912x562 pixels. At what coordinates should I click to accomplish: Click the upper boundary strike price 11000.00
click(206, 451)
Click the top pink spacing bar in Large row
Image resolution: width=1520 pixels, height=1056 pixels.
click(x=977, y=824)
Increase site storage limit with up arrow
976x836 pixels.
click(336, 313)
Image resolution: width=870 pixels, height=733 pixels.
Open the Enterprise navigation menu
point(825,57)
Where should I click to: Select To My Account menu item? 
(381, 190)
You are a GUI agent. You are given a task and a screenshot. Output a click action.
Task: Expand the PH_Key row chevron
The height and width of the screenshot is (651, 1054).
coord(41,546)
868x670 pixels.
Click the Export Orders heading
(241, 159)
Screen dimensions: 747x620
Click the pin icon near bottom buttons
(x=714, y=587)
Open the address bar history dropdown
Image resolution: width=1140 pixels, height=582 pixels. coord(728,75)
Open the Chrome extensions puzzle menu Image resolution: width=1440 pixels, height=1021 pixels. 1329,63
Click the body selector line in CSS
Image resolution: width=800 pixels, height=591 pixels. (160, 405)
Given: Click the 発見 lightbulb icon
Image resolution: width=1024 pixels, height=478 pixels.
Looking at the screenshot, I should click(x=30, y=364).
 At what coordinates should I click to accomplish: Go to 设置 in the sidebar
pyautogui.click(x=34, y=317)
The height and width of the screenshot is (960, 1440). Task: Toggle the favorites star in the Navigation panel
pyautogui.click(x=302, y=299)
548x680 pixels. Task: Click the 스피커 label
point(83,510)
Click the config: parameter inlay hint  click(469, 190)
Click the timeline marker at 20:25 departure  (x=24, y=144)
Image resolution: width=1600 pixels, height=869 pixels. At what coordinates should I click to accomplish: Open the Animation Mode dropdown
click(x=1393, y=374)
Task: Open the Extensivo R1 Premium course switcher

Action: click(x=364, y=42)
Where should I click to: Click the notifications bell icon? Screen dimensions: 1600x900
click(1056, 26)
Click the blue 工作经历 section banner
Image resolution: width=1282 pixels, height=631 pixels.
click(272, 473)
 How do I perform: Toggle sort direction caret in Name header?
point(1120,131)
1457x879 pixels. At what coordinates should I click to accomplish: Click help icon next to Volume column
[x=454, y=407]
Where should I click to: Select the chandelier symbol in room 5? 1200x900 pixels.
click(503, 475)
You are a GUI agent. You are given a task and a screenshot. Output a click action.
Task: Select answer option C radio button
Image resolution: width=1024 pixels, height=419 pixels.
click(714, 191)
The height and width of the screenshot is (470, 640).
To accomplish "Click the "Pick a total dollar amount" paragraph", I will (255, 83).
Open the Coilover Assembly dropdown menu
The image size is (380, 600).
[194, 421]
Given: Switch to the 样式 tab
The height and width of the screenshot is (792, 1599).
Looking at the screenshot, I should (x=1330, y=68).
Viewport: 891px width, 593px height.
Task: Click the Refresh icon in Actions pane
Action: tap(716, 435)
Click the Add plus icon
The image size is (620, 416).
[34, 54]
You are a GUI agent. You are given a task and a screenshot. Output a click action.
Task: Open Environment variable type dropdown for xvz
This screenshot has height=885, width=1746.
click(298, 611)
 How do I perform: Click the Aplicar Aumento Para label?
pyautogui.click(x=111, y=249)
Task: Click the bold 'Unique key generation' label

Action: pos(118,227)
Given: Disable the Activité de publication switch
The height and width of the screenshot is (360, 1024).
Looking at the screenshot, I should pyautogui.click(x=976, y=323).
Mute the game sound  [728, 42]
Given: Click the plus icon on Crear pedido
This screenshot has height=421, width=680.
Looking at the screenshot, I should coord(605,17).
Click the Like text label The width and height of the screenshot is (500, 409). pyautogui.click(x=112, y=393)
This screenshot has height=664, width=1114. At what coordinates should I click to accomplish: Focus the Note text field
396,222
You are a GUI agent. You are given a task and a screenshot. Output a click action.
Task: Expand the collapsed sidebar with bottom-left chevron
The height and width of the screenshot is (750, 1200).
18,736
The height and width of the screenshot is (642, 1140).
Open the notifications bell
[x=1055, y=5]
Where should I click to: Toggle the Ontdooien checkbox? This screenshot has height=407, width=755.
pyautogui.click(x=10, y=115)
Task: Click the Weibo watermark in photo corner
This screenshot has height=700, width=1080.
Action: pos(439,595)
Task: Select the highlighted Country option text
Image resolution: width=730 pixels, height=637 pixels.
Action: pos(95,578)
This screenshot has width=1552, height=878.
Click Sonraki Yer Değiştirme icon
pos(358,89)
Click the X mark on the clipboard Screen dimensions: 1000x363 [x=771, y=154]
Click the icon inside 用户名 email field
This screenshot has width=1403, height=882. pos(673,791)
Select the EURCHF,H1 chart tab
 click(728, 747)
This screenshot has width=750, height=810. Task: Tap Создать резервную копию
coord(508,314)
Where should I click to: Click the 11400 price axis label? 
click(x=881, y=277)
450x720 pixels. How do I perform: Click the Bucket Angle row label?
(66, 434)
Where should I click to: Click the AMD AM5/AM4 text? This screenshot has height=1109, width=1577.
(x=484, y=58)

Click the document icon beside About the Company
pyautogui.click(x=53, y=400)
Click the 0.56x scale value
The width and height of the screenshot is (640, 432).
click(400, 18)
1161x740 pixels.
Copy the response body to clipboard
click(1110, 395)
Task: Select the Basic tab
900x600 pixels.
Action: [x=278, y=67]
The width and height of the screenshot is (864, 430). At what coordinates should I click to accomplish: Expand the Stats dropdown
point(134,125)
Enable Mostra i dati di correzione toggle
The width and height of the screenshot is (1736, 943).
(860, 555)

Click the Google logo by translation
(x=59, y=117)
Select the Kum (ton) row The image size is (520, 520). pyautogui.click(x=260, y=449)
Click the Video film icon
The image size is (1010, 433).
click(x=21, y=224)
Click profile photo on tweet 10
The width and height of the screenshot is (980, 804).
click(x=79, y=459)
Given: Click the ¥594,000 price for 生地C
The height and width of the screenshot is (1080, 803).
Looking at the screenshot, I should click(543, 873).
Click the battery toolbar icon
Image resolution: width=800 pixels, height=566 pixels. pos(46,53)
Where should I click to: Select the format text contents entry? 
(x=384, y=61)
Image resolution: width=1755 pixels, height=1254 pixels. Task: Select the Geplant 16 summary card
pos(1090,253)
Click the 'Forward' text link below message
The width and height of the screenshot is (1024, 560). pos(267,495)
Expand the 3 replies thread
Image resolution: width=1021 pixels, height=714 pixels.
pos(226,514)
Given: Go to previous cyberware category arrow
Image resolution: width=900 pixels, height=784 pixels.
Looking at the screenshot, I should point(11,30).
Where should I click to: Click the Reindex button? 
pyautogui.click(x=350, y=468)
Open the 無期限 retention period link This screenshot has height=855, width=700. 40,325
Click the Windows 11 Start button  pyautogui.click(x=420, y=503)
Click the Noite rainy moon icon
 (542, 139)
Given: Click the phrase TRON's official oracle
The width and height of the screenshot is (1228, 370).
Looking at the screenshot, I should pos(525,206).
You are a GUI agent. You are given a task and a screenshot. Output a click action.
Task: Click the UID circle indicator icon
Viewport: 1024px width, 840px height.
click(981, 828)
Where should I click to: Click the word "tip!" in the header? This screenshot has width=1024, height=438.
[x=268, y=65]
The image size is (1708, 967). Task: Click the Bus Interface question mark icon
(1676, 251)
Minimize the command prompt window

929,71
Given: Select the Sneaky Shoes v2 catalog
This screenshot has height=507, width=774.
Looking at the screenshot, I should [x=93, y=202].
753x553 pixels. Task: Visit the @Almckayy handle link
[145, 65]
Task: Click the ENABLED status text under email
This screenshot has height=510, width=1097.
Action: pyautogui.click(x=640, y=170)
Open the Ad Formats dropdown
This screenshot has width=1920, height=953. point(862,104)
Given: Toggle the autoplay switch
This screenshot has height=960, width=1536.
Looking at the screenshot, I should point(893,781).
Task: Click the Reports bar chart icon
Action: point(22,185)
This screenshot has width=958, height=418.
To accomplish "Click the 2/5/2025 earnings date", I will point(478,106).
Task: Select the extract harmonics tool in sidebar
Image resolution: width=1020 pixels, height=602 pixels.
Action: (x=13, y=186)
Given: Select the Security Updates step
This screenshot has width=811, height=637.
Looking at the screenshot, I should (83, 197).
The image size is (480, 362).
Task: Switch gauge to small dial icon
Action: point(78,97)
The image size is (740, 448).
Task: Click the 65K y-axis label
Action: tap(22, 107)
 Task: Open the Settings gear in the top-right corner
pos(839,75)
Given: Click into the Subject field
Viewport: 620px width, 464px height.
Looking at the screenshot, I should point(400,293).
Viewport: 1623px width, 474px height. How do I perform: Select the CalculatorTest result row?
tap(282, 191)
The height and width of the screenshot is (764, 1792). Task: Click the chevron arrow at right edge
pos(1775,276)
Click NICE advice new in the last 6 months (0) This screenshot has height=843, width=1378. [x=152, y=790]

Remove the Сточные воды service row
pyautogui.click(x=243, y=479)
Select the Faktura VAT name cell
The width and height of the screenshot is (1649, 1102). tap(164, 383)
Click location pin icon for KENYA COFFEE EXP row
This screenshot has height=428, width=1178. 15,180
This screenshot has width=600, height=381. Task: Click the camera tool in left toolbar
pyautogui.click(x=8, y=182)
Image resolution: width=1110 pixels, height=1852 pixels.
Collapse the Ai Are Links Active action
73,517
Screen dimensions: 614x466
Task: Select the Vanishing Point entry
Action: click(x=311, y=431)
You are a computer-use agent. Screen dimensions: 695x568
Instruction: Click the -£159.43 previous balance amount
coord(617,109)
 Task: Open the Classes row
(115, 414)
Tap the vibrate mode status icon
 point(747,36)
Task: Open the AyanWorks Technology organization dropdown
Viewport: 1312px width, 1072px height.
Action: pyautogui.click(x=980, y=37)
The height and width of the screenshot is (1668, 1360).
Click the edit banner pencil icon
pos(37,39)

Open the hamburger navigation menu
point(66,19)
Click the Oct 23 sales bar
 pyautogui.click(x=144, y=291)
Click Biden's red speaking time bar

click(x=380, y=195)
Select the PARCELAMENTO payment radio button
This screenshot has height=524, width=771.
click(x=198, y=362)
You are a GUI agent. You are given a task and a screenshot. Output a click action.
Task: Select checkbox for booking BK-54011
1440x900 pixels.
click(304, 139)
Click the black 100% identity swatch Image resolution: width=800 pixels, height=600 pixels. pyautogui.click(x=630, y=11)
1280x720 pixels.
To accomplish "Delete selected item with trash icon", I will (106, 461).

• DIRECTIONS
Every line above from the line with "Collapse the Ai Are Links Active action" to the line with "The height and width of the screenshot is (1668, 1360).", inclusive, must be returned exactly; no other line belongs in the reply.

• RESPONSE BELOW
Collapse the Ai Are Links Active action
73,517
Screen dimensions: 614x466
Task: Select the Vanishing Point entry
Action: click(x=311, y=431)
You are a computer-use agent. Screen dimensions: 695x568
Instruction: Click the -£159.43 previous balance amount
coord(617,109)
 Task: Open the Classes row
(115, 414)
Tap the vibrate mode status icon
 point(747,36)
Task: Open the AyanWorks Technology organization dropdown
Viewport: 1312px width, 1072px height.
Action: pyautogui.click(x=980, y=37)
The height and width of the screenshot is (1668, 1360).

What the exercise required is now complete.